Background from here, profile icon from thefadingnight.
Its never ever gonna be th same.
Monday, May 23, 2011 12:22 PM
Many things happened for within a short period of time.
It seems to be long but actual fact, its just a short period.
I decided to be honest this time round towards relationship.
To be honest, i'm surprised that i actually have th courage to come clean and say things out.
Like whatthfuck. and yeah, glad that th outcome is totally opposite of what i thought it would be.
I'm not gonna be stray and i swear i'm just gonna focused and not lose everything that i've build up.
If it were to be broke down, i swear i'm not gonna let th one who break it off.
But actually it depends too. I'm not a good girlf neither am i a good daughter.
I've never do th things that i'm supposed to do for th past 19 years in my life.
But this time round, i wanna change, i wanna growup, i wanna behave like a grownup instead of being th immature kiddo you used to see.
I'll try my very best. i wanna stop hurting innocent parties.
I want my mum to be proud of me, i want her to stop worrying for me.
I want to be a useful girl, i don't wanna be idl-ing like how i used to be.
I wanna be a good girlf, i don't wanna be hurting my boyf over and over again.
I'm learning how to totally let go of someone, a guy that used to be my everything.
So far so good, i guess i'm near there. Part of th reason is, i have someone who truly loves me being by my side now. I'm sorry but i think i made th correct choice and i'm glad that i've choose this path.

I thought i'm gonna lose everything that i build up 4 days back when i decided to be honest and come clean to D regarding what i've done behind his back.
I'm glad that he forgave me and things between us didn't change at all.
I'm still like how some girls are envious of. I'm still living like at his house like how i used to be.
He still treats me like how he treats me as always. NOTHING changed at all and i'm totally shocked.

As always, i tend to looked back most of th time and tend to she bu de alot of things but seriously, i came to realised that there's no point doing so. Like there's no point in dragging something that you know there won't be any outcome or there won't be any changes.

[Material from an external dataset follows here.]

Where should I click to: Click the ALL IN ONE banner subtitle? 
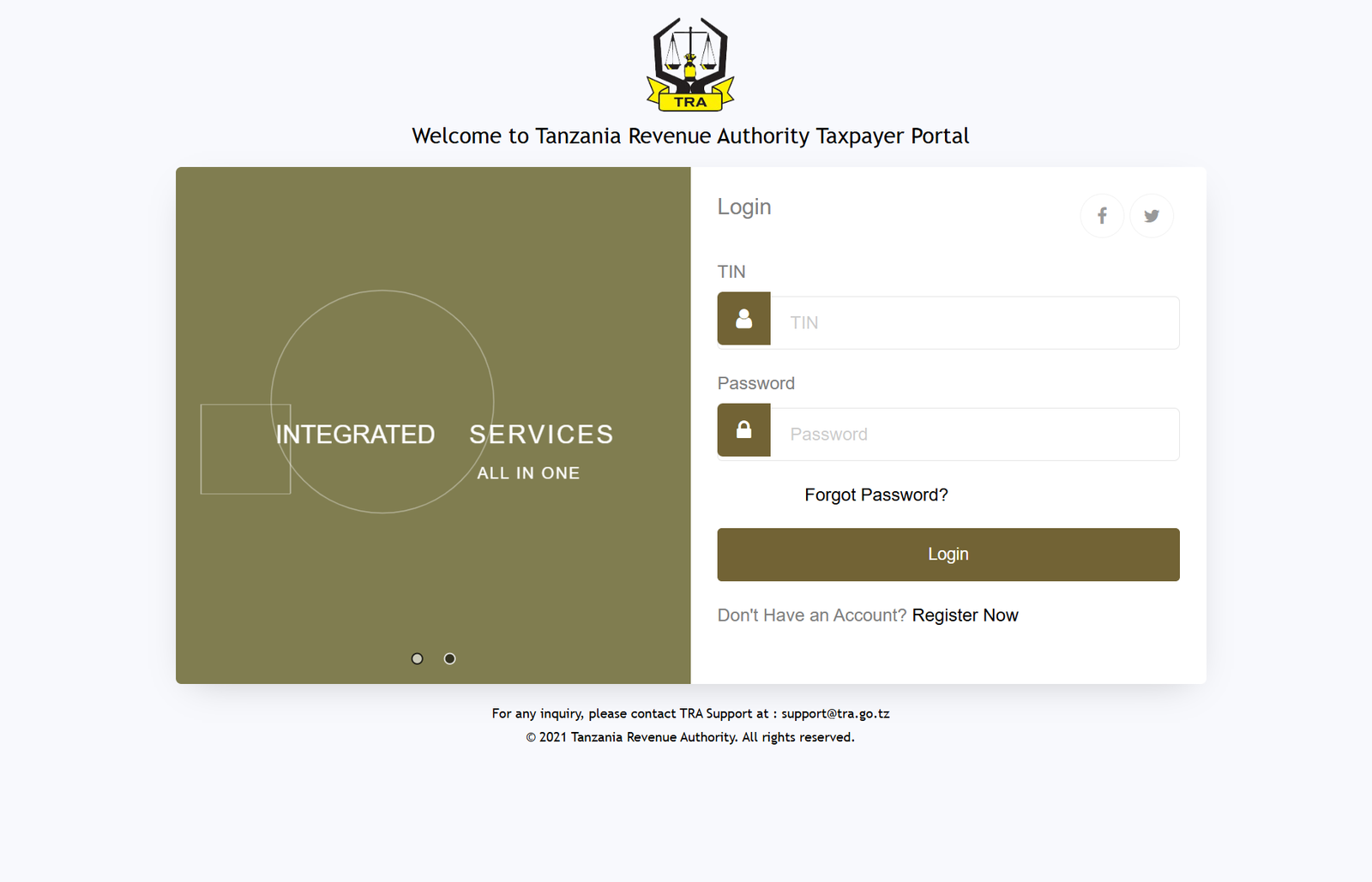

Sweet talks are lies, talk is cheap.
What are words if you really don't mean them and whats th point of saying them.
I came to realised how true this two sentence can be.
I used to say alot of things and i'm honestly admitting that all that i've done have been just words and yeah, no actions is showed. Actions speaks louder then words. Yes it is. I'm gonna do my very best and mean whatever i said from now on *except to those i have not important*.


I'm not gonna say anything to protect/defend myself anymore.
I feel guilty for hurting someone who treats me so freaking nice and more then happy to be forgiven.
I'm gonna do whatever i can to make you feel secured.
I'll cherish my one and only last chance.